The Debt-to-Worth Ratio shows the degree of protection that is provided by the company’s creditors. The higher the ratio, the more leverage there is in the company and the more of the company’s assets which are funded by debt. This measures the company’s ability to liquidate its assets in order to retire debt. It can also be used by the reader to measure how much a company can reduce the valuation of its assets before creditors may sustain a loss.
This ratio can vary greatly between industries and companies in an industry. It can also vary by how a company is set up. For instance, S-Corporations, partnerships and some LLCs are set up as a pass through entity where the tax liability is transferred from the corporate level to the personal partners or members. Often, distributions will be made to the owners to help them satisfy tax liability that was created by the company operation. This can reduce equity in the company.
The ratio is calculated as follows: Total Liabilities / Net Worth = Debt-to-Worth Ratio
If a company is in a negative equity situation or has assets with values that are lower than the total of the liabilities, that company is considered insolvent.
If we have a company with $2MM in liabilities and $1MM in equity then the Debt-to-Worth (D/W) is 2:1. So for every $1 the owners have at stake, the creditors have $2 at risk. These relative values could be much different if the market or liquidation values differ greatly from what is shown on the balance sheet.
The Debt-to-Tangible Worth Ratio is slightly more conservative than the D/W Ratio. This removes any intangible value from the equity side of the equation. If our company above had $500K of value in goodwill, a patent, trademark or other intangible asset, this would be removed from the equity side of the equation.
The calculation here is: Total Liabilities / (Net Worth – Intangible Assets) = Debt-to-Tangible Net Worth Ratio.
$2MM / ($1MM-500K) = 4:0 In this case you can see that removing the intangible assets makes the leverage increase.

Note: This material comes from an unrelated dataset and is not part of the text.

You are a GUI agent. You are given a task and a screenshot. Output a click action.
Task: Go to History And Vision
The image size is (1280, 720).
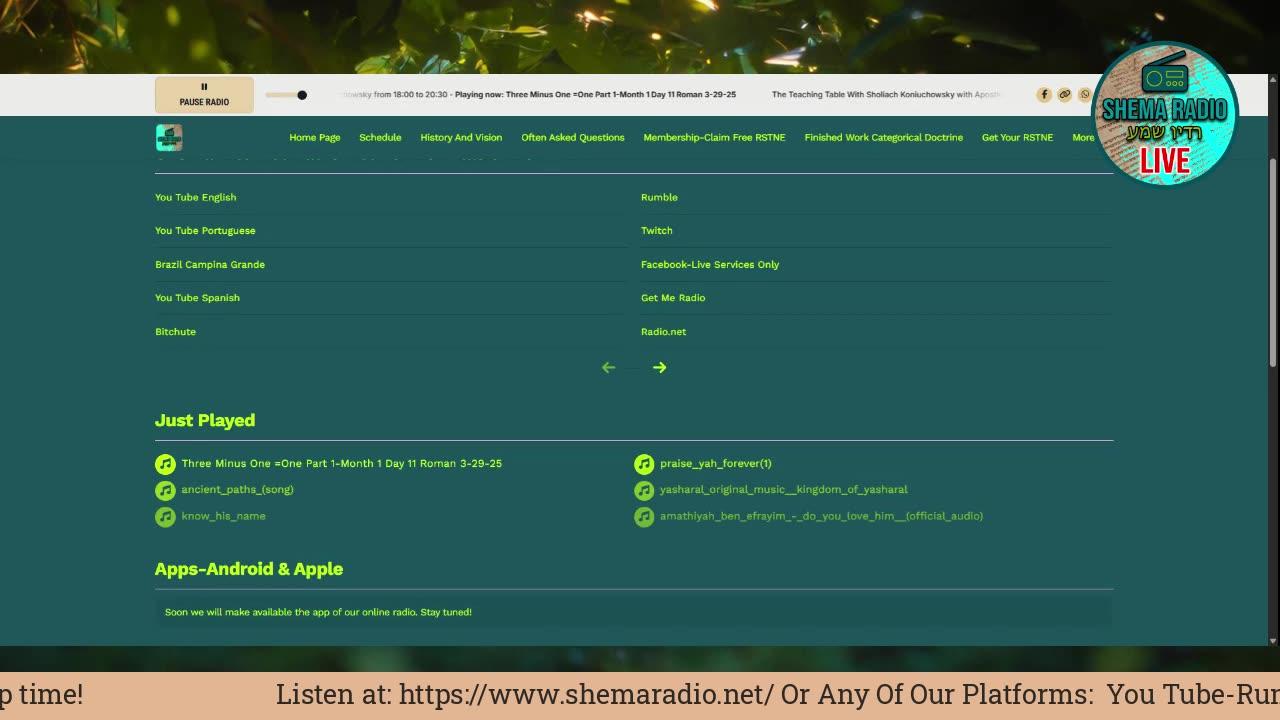(x=461, y=137)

The Long Term Debt to Net Fixed Assets Ratio measures the amount of debt that funds the fixed assets of the company. If you had a value of 0.54, then 54 cents of each dollar of assets is funded by debt; the other 46 cents is funded by equity.
The Debt-to-Capitalization Ratio is often used by bond rating agencies like Moody’s and S&P to measure the permanent capital of a company—its long term debt and net worth. This shows what percentage of the company’s permanent capital is financed with debt compared to equity. This ratio ignores any short term liabilities that may be tied to financing receivables or inventory and may be repaid by current asset turnover or seasonality changes. This also shows how the company is relying on long term debt which finances assets and the level of profitable operations to support the leverage. The calculation is as follows: Long-Term Debt / (Long-Term Debt + Net Worth) = Debt-to-Capitalization Ratio
If our example above has $1.5MM in long term debt and $1MM in net worth, the calculations would be as follows:
1.5MM / (1.5MM + 1MM) = 0.60 The company’s long term creditors would supply 60 cents and the investors would supply the other 40 cents of each dollar of capital.